Screening for TV infection is less common than screening for CT and NG infections; often the practice is limited to public health clinics and obstetrical practices. Successful control of TV infections would be aided greatly by increased screening of high-risk populations, performing contact follow-ups with sexual partners, and using a more sensitive diagnostic assay. Improved detection of TV by using NAT, as is the case for CT, would be predicted to reduce the incidence of TV infection and assist in reducing HIV transmission and possibly even poor pregnancy outcomes [41].
Available Tests
Historically, the most common diagnostic method for TV in urogenital discharge was direct microscopic examination, broth culturing, or both. Direct microscopic examination of genital discharge material on a slide is certainly the most rapid and inexpensive method to use, but lacks adequate sensitivity, which is reported to be approximately 40–70 % [42]. The low level of sensitivity with microscopic examination may be due in part to the rapid loss of the characteristic protozoan motility once the organism is removed from a 37 °C environment. Loss of motility is accompanied by change in morphology; non-motile TV organisms round up and are difficult to differentiate from leukocytes, being similar in size.

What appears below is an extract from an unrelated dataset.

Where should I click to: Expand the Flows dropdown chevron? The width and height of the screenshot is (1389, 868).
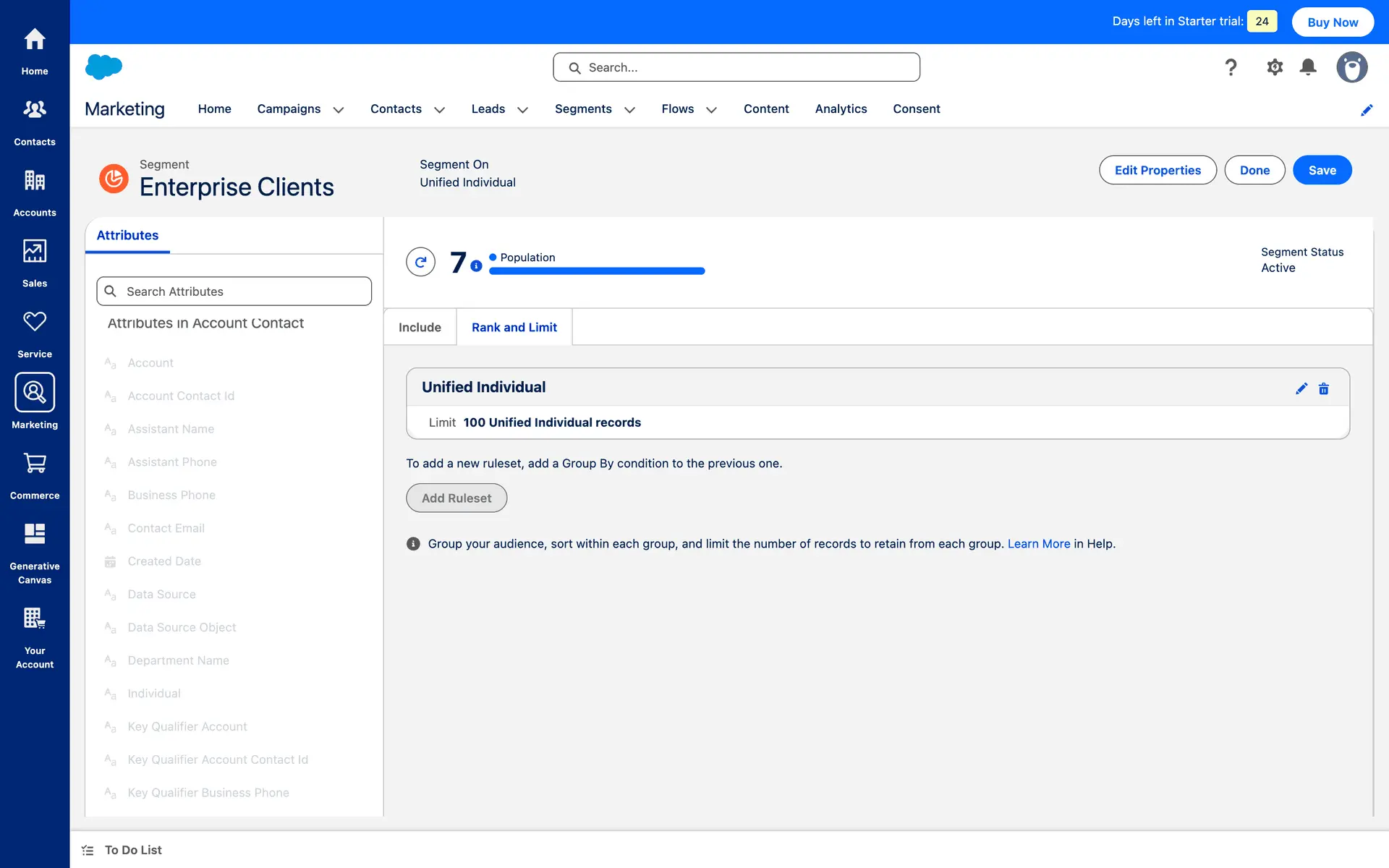pyautogui.click(x=711, y=110)
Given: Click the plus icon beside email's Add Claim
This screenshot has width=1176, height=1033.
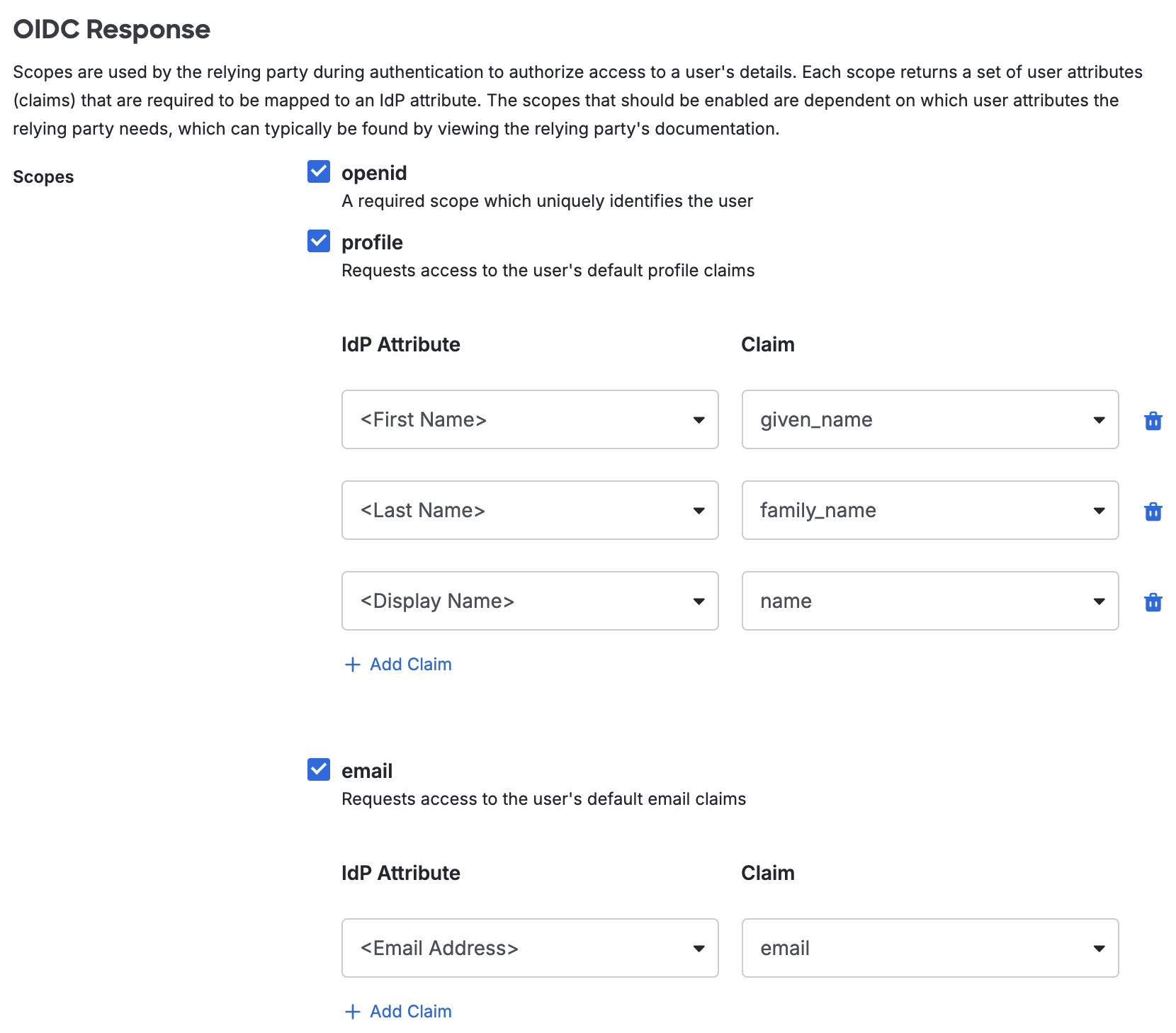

Currently, broth culturing is the gold standard for detecting TV [43]. Successful growth in culture can be achieved with as few as 300–500 TV organisms per milliliter of vaginal fluid, but culturing requires 2–7 days of incubation and daily microscopic examination. Culture methods have sensitivities that range between 50 – 80 % but require specialized medium such as Diamond’s broth, Tricosel medium, or the In-Pouch system (Biomed Diagnostics, Inc. White City, OR). These specialized media may not be available in the physician’s office. In addition, some TV isolates do not grow in culture due to strain requirements, low numbers of organisms, or damaged/nonviable organisms.